The digital screening process is significantly faster, more thorough and saves money, officials say, helping patients more quickly get access to long-term care that best suits their needs.

“It helps ensure patients have the highest quality of care,” said Anand Adoni, president of the consulting division for Cambria Solutions, which built and integrated the online Preadmission Screening and Resident Review (PASRR) system.

PASRR is a federal requirement before anyone is admitted to a Medicaid-certified nursing home for long-term care. It screens for mental illness or intellectual disabilities, using results to come up with a long-term care plan that incorporates patients’ needs and personal preferences. The goal is to make sure patients get the services they need in the least restrictive setting possible, whether that be inhome care, a nursing home or an acute-care facility.

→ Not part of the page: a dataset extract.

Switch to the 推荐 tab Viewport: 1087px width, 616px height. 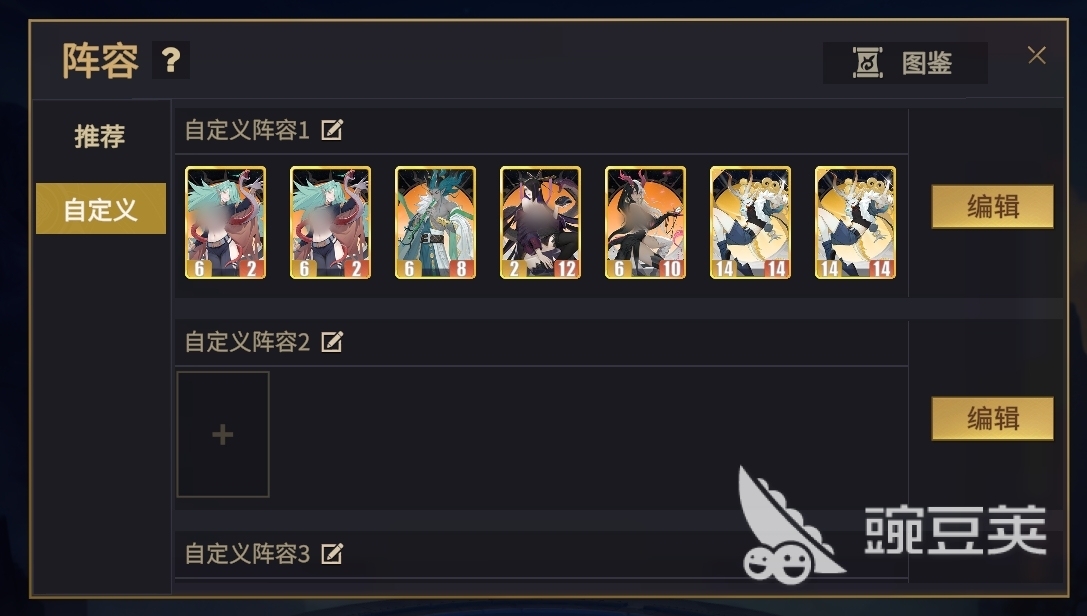[x=100, y=136]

The Department of Health Care Services (DHCS) was ordered to update its paper-based PASRR processes after the Centers of Medicare and Medicaid Services determined it was taking too long to process its 20,000 annual screenings, putting California out of federal compliance. A federal review also found California was potentially under-identifying residents who might have disabilities that require special treatment.

To address these issues, the online system processes evaluations more than 85 percent faster in most cases, dropping the wait time from 45 or 50 days to less than five days, according to DHCS spokesman Adam Weintraub. Users can submit their paperwork online rather than faxing or mailing it in, cutting down on errors from illegible text. They’ll get immediate feedback on whether they need to submit additional information, and they can check the status of their evaluation at any time.

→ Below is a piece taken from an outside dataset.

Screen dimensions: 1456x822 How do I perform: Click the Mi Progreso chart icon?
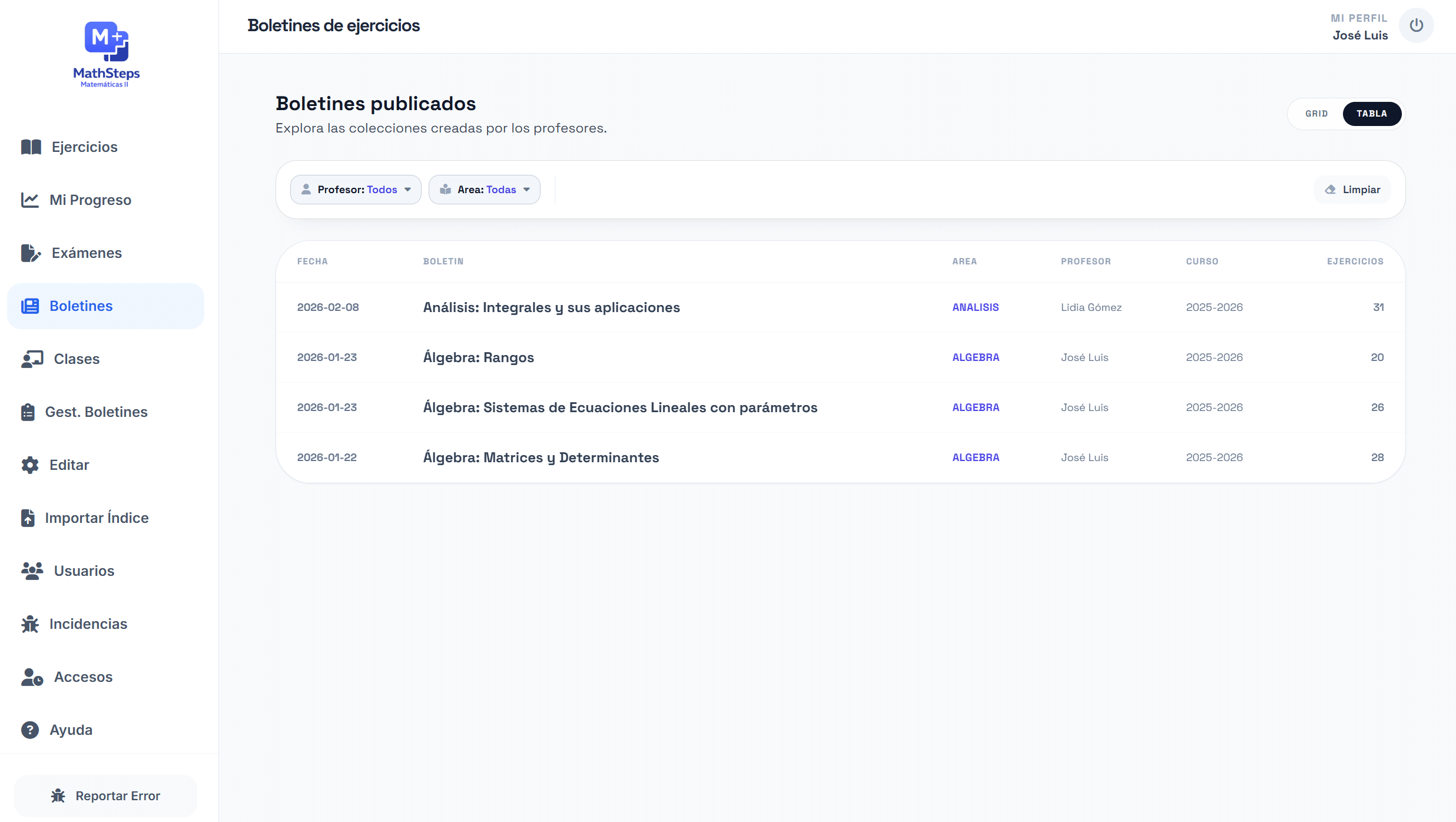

The new system also asks for more detailed information than the paper-based system, helping to better identify patients who might need additional screening before deciding what level of care would best suit their needs.

Cambria Solutions spent about nine months building the program, Adoni said. The online system went live Jan. 2, with updates April 2.

The technology itself wasn’t particularly tough to implement, Adoni said, using proven frameworks and with strong support from the state. The biggest challenge has been scheduling the typical fixes needed for all new programs, Weintraub said, with this one used around the clock by nursing facilities.

“DHCS had to work closely both in-house and with our system stakeholders to coordinate maintenance work to minimize disruptions,” Weintraub said, “but so far we’ve been able to squash the minor bugs that have cropped up since launch.”

Another challenge has been getting users to adapt to the new system, Adoni said. The state has been holding training sessions for months to get everyone on board, with more trainings planned through the end of June.

“DHCS has enrolled about 800 facilities and 3,000 users in the new system in the first five months,” Weintraub said, with help from the agency’s partner organizations. “However, the state estimates that another 800 general acute-care hospitals and 400 nursing facilities could benefit from enrollment, and DHCS is working to spread the word about the new system to reach them.”